Although, some rivers run across cities, provide attractive landscape and recreational services, they can affect the health of users or people living near them. Along rivers, animals such as dogs, cats, mice, and snakes may be encountered and insects such as flies, mosquitoes, bees, tarantulas, scorpions are usually more abundant than places far from rivers (McCabe, 2011). Surface water pollution can however be a direct means of disease transmission for people working in or near the water. In many rivers, pathogens, decomposable organic matter, organic micropollutants, suspended solids or trace metals are becoming increasingly problematic swimmers or children playing by the shore (WHO, 2016).
Unlike the mentioned health risk factors, accessible green space has long been recognized as a wider environmental determinant of good health.

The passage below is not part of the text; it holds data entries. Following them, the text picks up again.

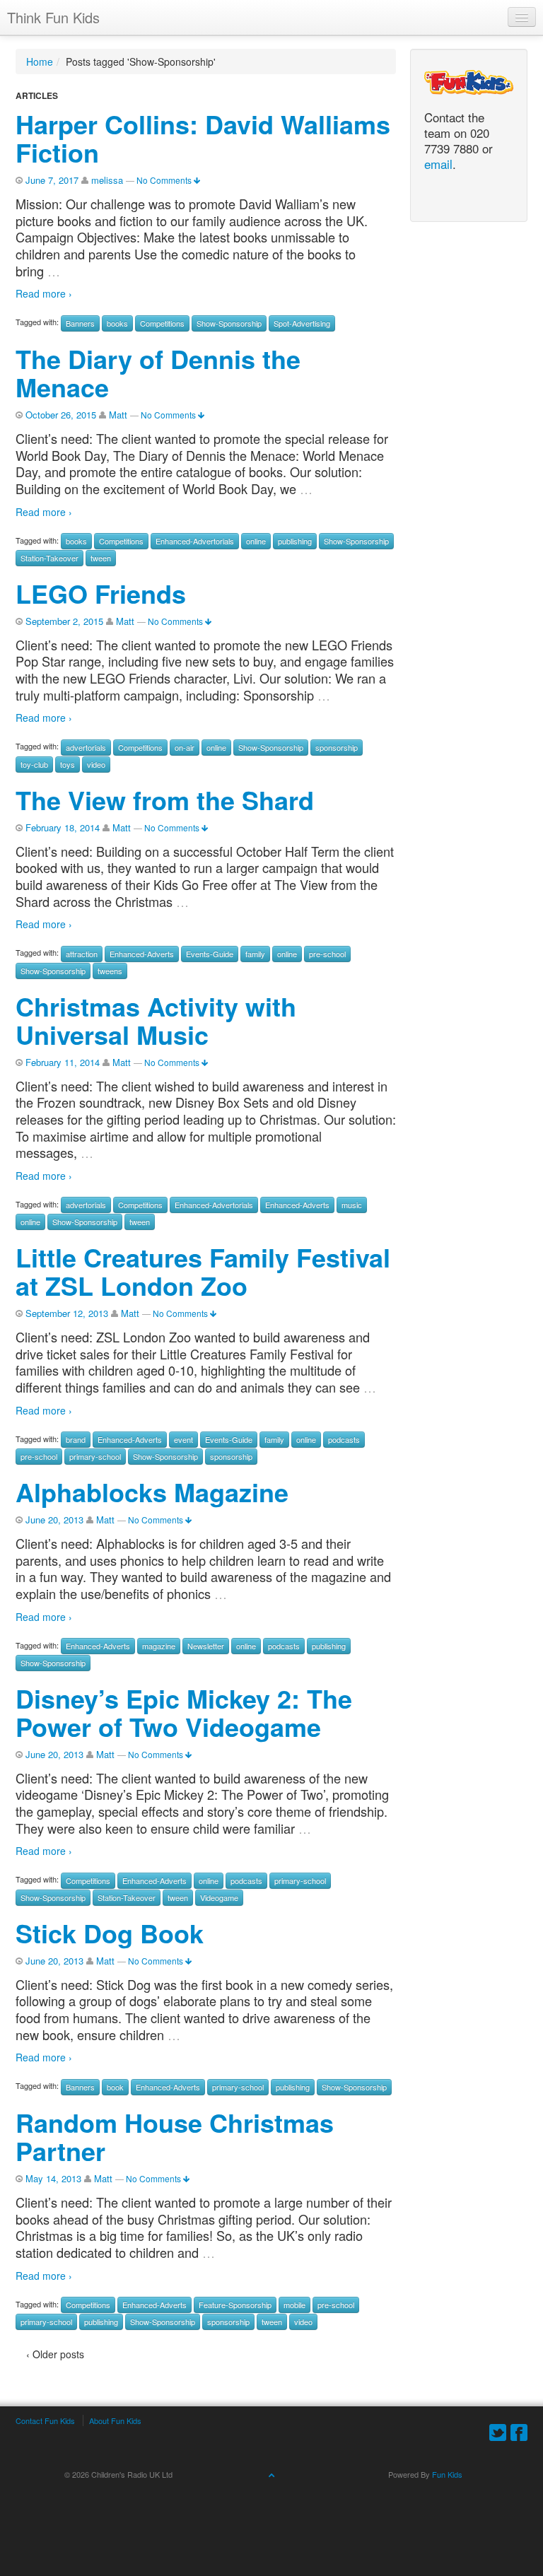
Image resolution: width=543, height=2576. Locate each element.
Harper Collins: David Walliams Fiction (203, 137)
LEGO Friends (101, 593)
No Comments (165, 180)
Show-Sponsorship (229, 323)
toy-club (34, 764)
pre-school (327, 953)
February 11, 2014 (62, 1062)
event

Wide ranging research shows strong evidence that outdoor spaces have a beneficial impact on both physical and mental well-being (Greater London Authority, 2013).
Environmental issues, some of them mentioned, affect our health and have been one of the most significant triggers in the increasing awareness of the need for better environmental management. This paper aimed to investigate environmental health indicators and spatial inequality of environmental health in Hashtpar city, Iran. Due to several reasons, investigating the subject in the study area is important. The first is the diversity of geographical factors thorough out the city with an area of only less than 1380 ha: a river flowing across the city, a main crowded regional transportation axis crossing it, and the city is surrounded by farms, gardens and forests. The second one is unplanned growth of the city in recent decades that cause to appear informal settlements in part of the city, and the third reason relates to its climate. In Caspian coastal lands of Iran, warm or temperate and humid climate, high population density and paddy fields and gardens, have caused an abundance of insects, animals and disease carriers that threaten human health.